MontrealCorpusTools / PolyglotDB

Language data store and linguistic query API
MIT License
38 stars 14 forks source link

Compatibility with recent OpenJDK & Neo4j versions #185

Closed james-tanner closed 2 months ago

james-tanner commented 6 months ago

Hi Michael,

I've just been going through the process of installing Polyglot on a new server, and I think some issues with outdated dependencies are making installation/maintenance quite difficult.

OpenJDK: the install guide requires the installation of sudo apt-get install openjdk-11-jdk-headless which is no longer actively maintained or supported by Oracle -- attempts to install this via the openjdk repository is a deadend:

sudo add-apt-repository ppa:webupd8team/java

The Oracle JDK License has changed for releases starting April 16, 2019.

The new Oracle Technology Network License Agreement for Oracle Java SE is substantially different from prior Oracle JDK licenses. The new license permits certain uses, such as personal use and development use, at no cost -- but other uses authorized under prior Oracle JDK licenses may no longer be available.

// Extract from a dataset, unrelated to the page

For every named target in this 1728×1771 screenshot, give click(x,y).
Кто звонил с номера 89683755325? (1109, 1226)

Please review the terms carefully before downloading and using this product. An FAQ is available here: https://www.oracle.com/technetwork/java/javase/overview/oracle-jdk-faqs.html

Oracle Java downloads now require logging in to an Oracle account to download Java updates, like the latest Oracle Java 8u211 / Java SE 8u212. Because of this I cannot update the PPA with the latest Java (and the old links were broken by Oracle).

For this reason, THIS PPA IS DISCONTINUED.

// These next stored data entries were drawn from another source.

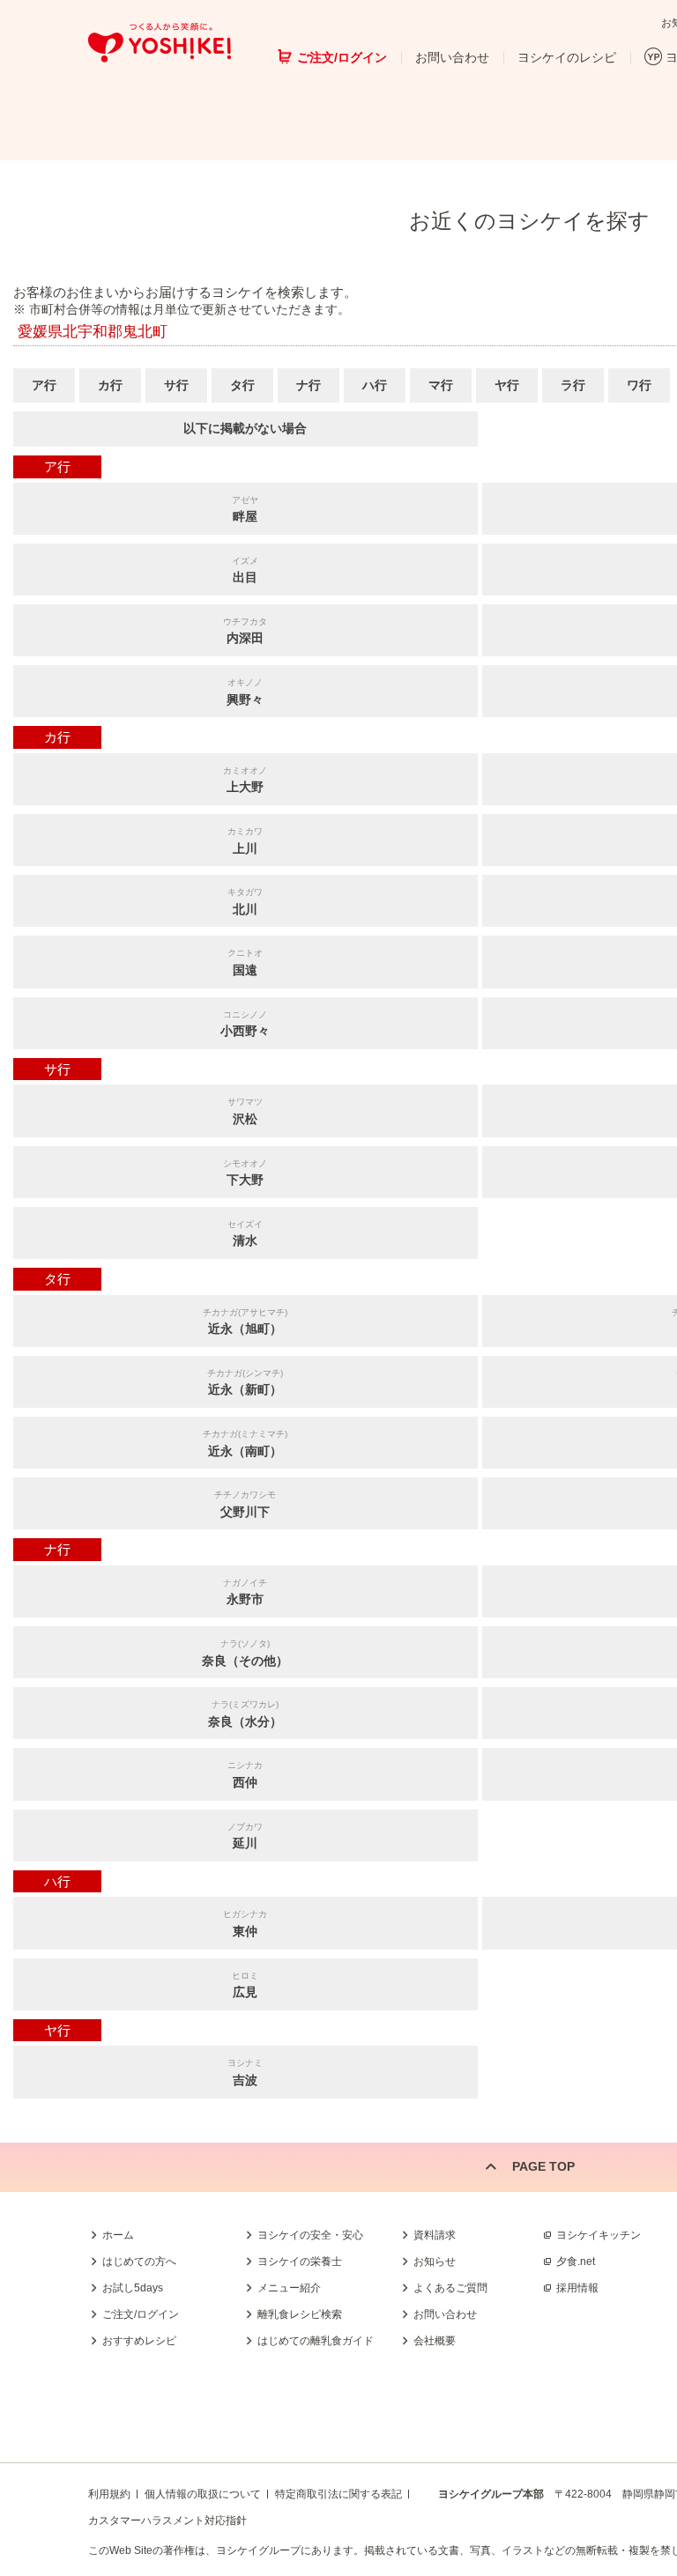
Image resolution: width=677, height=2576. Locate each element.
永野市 (245, 1592)
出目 (245, 570)
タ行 (242, 385)
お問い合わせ (452, 57)
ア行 (44, 385)
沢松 (245, 1111)
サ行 (176, 385)
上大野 (245, 780)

It's possible to still find openjdk-11 and install manually, but I'm not sure it's something that normal users/admins should be doing.

Why not just use a modern OpenJDK (e.g. 17+)? The version of Neo4j used in polyglot has a conflict with any version of OpenJDK older than 11, which results in a failure of the pdgb server to start:

2024-03-22 15:57:43.900+0000 INFO  Starting...
Exception in thread "main" java.lang.LinkageError: Cannot to link java.nio.DirectByteBuffer
        at org.neo4j.internal.unsafe.UnsafeUtil.<clinit>(UnsafeUtil.java:124)
        at org.neo4j.memory.RuntimeInternals.guessHeaderSize(RuntimeInternals.java:158)
        at org.neo4j.memory.RuntimeInternals.<clinit>(RuntimeInternals.java:53)
        at org.neo4j.memory.HeapEstimator.<clinit>(HeapEstimator.java:103)
        at org.neo4j.internal.collector.RecentQueryBuffer.<clinit>(RecentQueryBuffer.java:37)
        at org.neo4j.graphdb.factory.module.GlobalModule.<init>(GlobalModule.java:211)
        at org.neo4j.graphdb.facade.DatabaseManagementServiceFactory.createGlobalModule(DatabaseManagementServiceFactory.java:259)
        at org.neo4j.graphdb.facade.DatabaseManagementServiceFactory.build(DatabaseManagementServiceFactory.java:126)
        at org.neo4j.server.CommunityBootstrapper.createNeo(CommunityBootstrapper.java:36)
        at org.neo4j.server.NeoBootstrapper.start(NeoBootstrapper.java:134)
        at org.neo4j.server.NeoBootstrapper.start(NeoBootstrapper.java:90)
        at org.neo4j.server.CommunityEntryPoint.main(CommunityEntryPoint.java:34)
Caused by: java.lang.IllegalAccessException: module java.base does not open java.nio to unnamed module @11b03c1f
        at java.base/java.lang.invoke.MethodHandles.privateLookupIn(MethodHandles.java:259)
        at org.neo4j.internal.unsafe.UnsafeUtil.<clinit>(UnsafeUtil.java:107)
        ... 11 more
2024-03-22 15:57:44.097+0000 INFO  Neo4j Server shutdown initiated by request
2024-03-22 15:57:44.098+0000 INFO  Stopped.

This could be solved by using a newer version of Neo4j (e.g. 5+) -- however this also results in an Invalid Constraint Syntax from Neo4j when importing, the same as in this thread which points to this being due to discrepancies between 4.x and 5+ versions.

This leads me to think about whether it would be necessary to update polyglot to use currently-supported versions of its dependencies. As noted in my PR, the version of Neo4j used in the pdgb installation also installs a vulnerable version of log4j. I'm not sure exactly how simple/trivial this would be (I guess involving the update of cyphers within pdgb), but it might be something I can help with if you think this is a good idea/worth doing.

Thanks!

James